• _TASK DESCRIPTION_: Take every line from the entries below that includes the word "Expand" and copy it.

• _Stored items_:

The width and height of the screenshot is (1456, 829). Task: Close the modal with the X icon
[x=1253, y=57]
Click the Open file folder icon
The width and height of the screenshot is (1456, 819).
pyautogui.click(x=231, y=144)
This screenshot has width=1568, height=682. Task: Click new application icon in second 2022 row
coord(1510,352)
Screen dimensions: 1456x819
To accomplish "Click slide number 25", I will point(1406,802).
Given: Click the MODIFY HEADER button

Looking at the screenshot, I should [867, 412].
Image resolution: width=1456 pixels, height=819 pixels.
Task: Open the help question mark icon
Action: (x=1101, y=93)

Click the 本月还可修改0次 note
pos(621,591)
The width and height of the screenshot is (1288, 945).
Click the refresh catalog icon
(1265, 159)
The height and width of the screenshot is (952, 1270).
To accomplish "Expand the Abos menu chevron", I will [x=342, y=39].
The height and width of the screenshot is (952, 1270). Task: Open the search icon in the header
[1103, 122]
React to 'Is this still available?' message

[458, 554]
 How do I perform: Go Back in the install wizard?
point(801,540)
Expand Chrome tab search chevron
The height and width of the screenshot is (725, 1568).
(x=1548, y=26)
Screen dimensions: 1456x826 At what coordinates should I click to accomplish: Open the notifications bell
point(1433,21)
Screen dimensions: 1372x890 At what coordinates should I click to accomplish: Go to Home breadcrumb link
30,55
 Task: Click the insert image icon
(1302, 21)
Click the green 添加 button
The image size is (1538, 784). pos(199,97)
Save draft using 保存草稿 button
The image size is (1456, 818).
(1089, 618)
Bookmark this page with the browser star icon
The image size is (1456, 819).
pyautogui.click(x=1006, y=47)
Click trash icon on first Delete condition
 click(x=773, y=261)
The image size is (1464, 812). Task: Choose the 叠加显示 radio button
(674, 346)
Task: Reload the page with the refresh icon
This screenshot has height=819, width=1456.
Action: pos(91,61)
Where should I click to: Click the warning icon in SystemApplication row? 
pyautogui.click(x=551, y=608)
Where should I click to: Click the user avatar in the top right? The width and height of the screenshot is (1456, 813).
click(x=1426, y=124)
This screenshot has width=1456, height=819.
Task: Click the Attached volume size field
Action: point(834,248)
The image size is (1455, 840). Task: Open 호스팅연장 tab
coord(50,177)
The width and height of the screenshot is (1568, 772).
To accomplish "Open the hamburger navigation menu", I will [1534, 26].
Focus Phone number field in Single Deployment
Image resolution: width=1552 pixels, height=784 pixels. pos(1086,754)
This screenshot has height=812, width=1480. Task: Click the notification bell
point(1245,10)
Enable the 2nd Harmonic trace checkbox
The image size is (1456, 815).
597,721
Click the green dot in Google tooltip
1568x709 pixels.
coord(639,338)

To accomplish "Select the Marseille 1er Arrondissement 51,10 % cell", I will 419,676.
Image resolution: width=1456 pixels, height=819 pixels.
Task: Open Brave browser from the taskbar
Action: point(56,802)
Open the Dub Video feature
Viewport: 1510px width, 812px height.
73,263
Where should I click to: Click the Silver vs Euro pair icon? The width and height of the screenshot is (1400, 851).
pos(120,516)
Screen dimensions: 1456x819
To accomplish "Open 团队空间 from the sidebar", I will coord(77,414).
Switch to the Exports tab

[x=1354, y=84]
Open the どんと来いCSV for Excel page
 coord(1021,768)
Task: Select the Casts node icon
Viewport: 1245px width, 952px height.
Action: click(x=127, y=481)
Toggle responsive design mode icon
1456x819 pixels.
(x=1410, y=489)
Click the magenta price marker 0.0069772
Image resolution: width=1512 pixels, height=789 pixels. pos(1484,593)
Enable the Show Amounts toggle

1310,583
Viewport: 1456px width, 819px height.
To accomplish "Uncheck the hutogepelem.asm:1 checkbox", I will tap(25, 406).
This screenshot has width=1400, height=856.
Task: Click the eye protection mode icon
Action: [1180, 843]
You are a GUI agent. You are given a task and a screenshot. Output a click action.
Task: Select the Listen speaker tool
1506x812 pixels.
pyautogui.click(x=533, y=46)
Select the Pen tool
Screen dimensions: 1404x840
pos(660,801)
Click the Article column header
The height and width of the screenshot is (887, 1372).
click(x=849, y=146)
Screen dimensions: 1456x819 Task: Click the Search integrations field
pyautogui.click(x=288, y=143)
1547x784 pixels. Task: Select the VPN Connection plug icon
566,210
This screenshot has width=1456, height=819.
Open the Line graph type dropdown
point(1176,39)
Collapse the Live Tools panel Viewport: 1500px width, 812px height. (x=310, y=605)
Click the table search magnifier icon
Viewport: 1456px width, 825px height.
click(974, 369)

• _RESULT BELOW_:
To accomplish "Expand the Abos menu chevron", I will [x=342, y=39].
Expand Chrome tab search chevron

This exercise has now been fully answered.